From asking questions that require an answer To asking questions that require a conversation.

Wednesday, July 22, 2009

The Ability Grouping Issue - An Analogy

The LooneyHiker and Mr. Teacher are having a thought-provoker this week.  LooneyHiker quotes Mr. Teacher below:

“The speaker was obviously against ability grouping. He said that in the past, some people have put the high kids together in one class and the lower kids together in another class. In this situation, the low kids tend to learn a lot and the high kids learn a lot, but the gap between their knowledge grows even wider. Whereas in a mixed-ability group, the high kids will pull the lower kids up, and so the knowledge gap is decreased.”

This made me think about grouping and whether I should group or not. I think there are times grouping is good and sometimes it isn’t appropriate. As a teacher, I need to look at what the objective of my lesson is and how do I plan to achieve it. If grouping is the best way to do that, then that is the way I need to go. I do not believe that one size fits all and just because I group for this lesson, doesn’t mean it should be done for all lessons.

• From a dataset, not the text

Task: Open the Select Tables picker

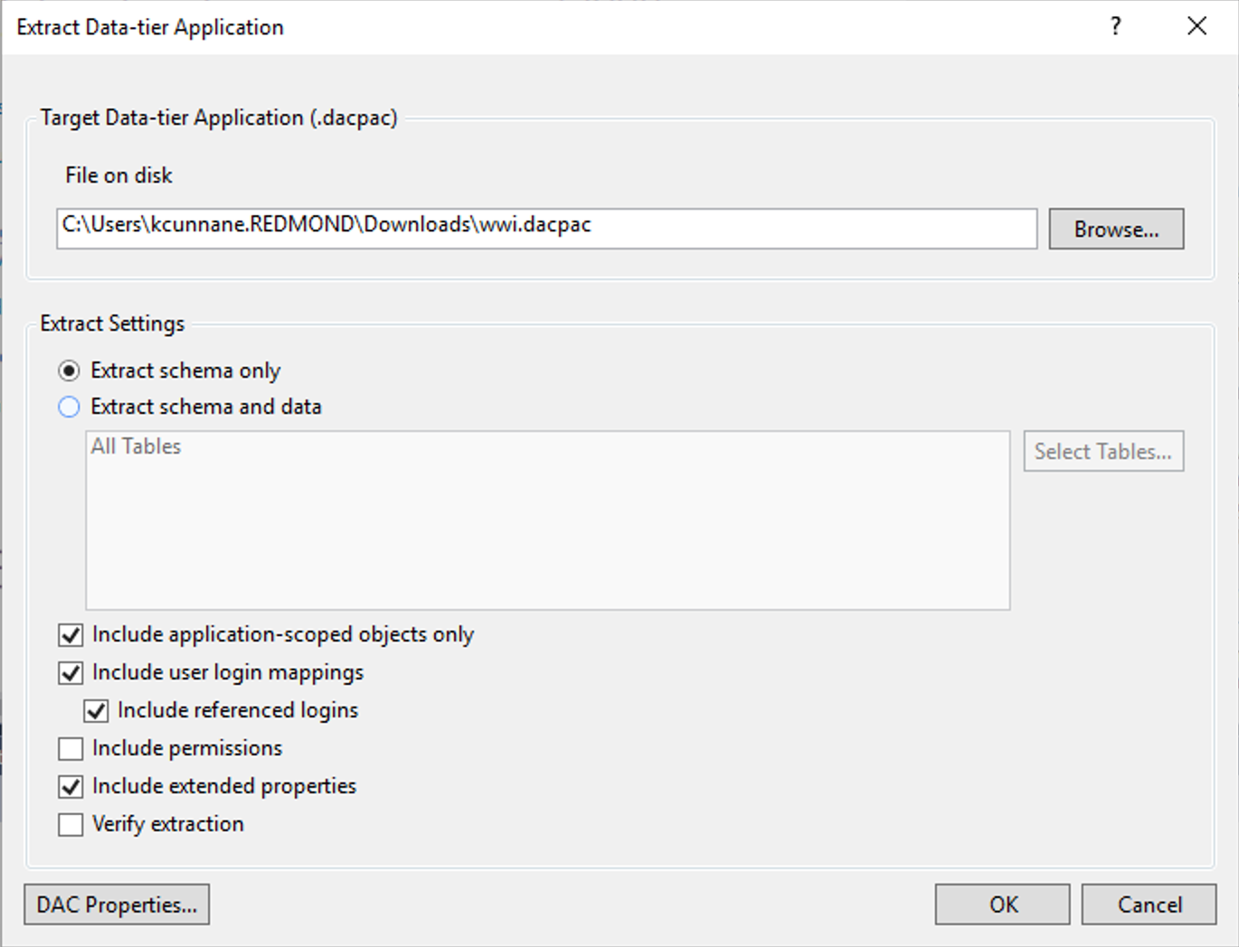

Mr. Teacher's excellent question, that deserves much more attention:

What I'm wondering is, is our goal here really to shrink the knowledge gap, or is our goal to teach every kid as much as possible? And is it really better to have a smaller gap at the end of the year, where the high kids have increased, let's say, 10% and the low kids have increased, let's say, 30%, OR is it better at the end of the year to have high kids that have increased by 50% and low kids that have increased by 50%?

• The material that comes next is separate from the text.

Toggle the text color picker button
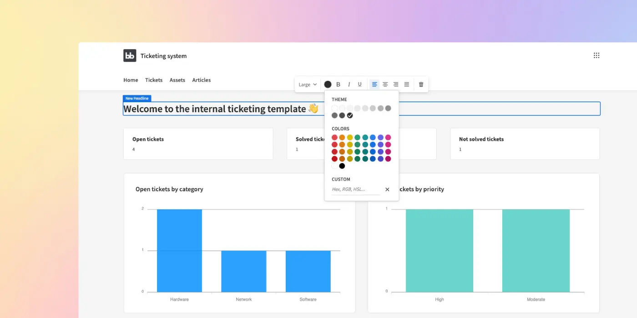The width and height of the screenshot is (637, 318). [328, 84]
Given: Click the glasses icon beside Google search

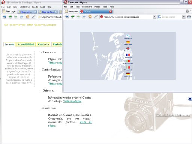Looking at the screenshot, I should (x=189, y=17).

The thing about teachers is that most (nearly all) of them have a big heart, an over-developed sense of "being fair," and wish that everything would be equal.

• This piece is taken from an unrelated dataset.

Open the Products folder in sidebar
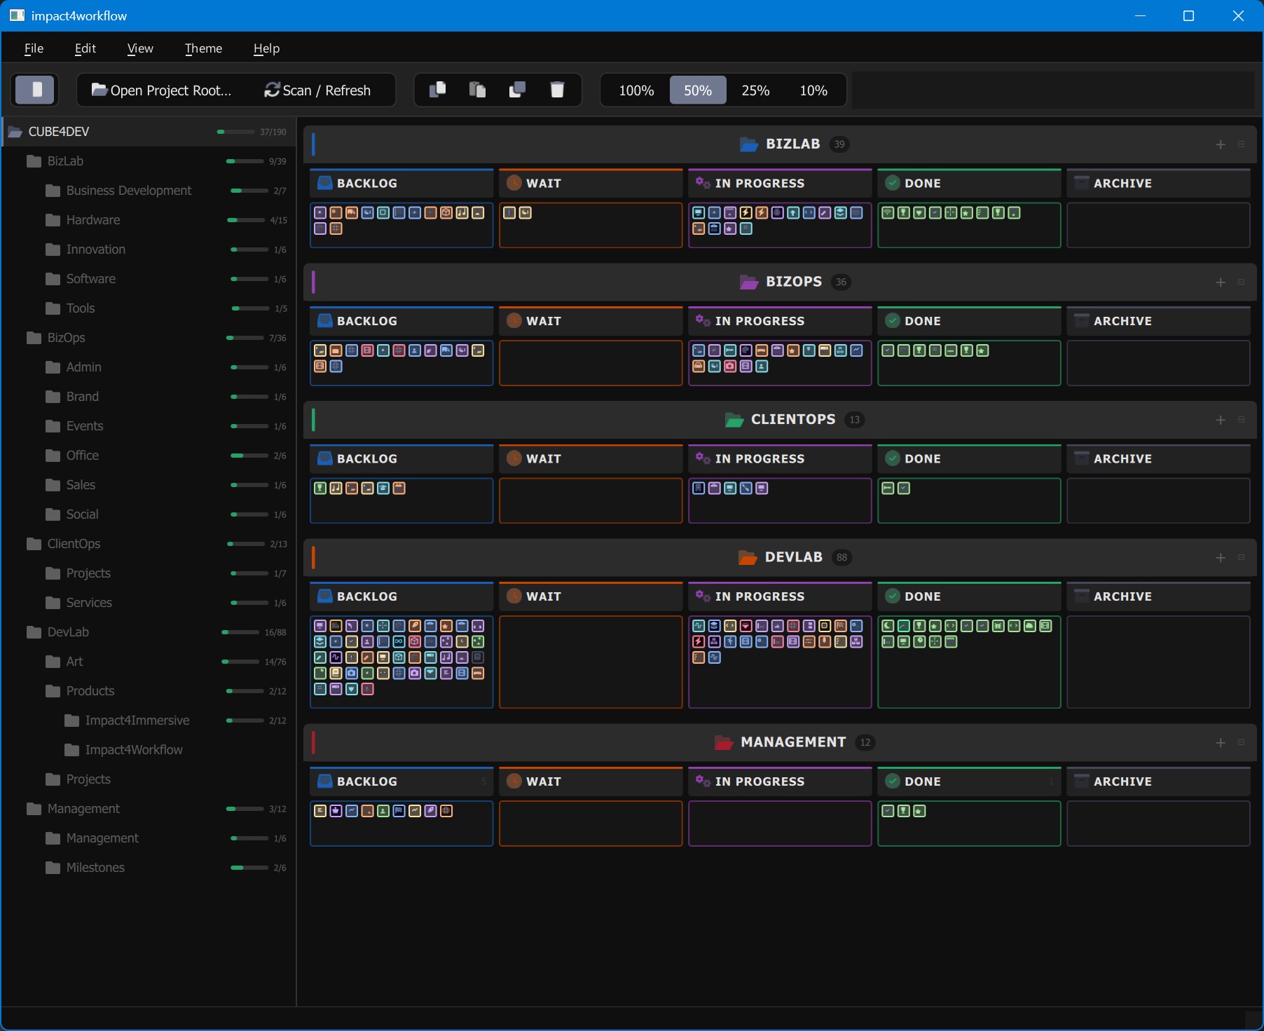The height and width of the screenshot is (1031, 1264). click(x=90, y=691)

The reality is, things are not fair, and everyone is not equal.

So the debate and practice of ability grouping continues to be an issue.

I wish to question the thought that the speaker (in bold), and so many others, wish would work. 

"...in mixed groups, the high kids will pull the lower kids up, and so the knowledge gap is decreased."

I disagree; though I wish I didn't have to.

Here is the analogy, on a behavior level.

If you are a parent, you know how important it is for your children to "keep good company."  When your child is hanging around the wrong type of person, you are concerned, and sometimes you will deny them the friendship.

If you are a teacher, in a parent conference, how many times have you said (or wanted to say) "one thing your child needs to do is choose his/her friends more wisely. Their behavior is affecting their grades."

Why is this the case?

Because we know that it is much more likely that the "bad" behavior will influence the "good" behavior, and drag the good behavior child down.  Even though someone may be "salt of the earth - light of the world" people, we know that "bad company corrupts good morals" is more prominent. 

I think, through observation, practice, personal experience, and cognitive psychology that the same is true with mixed grouping.  The lower level has more influence in bringing down the thinking level of the "high" ability kid than the higher level influences the thinking level of the "low" ability kid. 

I won't even mention the resentment the "high level child" has by being put in a situation where they have to teach the "low level child."  Oops...just did.

I hate to say it.  I wish it wasn't true.  But in my years as an under-achieving student, and teacher who looks out for the "underdog," I just can't drink the mixed-ability-grouping Kool-Aid.

Posted via email from rrmurry's posterous

1 Comments:

At 1:23 PM, Anonymous Anonymous said...

I absolutely agree with you. It seems that heterogeneous grouping is all about helping the lower end of the spectrum while hurting, or at least limiting the achievement of, the higher end. The teachers may have to make more lesson plans for more groups, but it was easier for me to teach two or even three homogeneous groups than to ensure that those high ability kids got anything out of a lesson taught below their ability.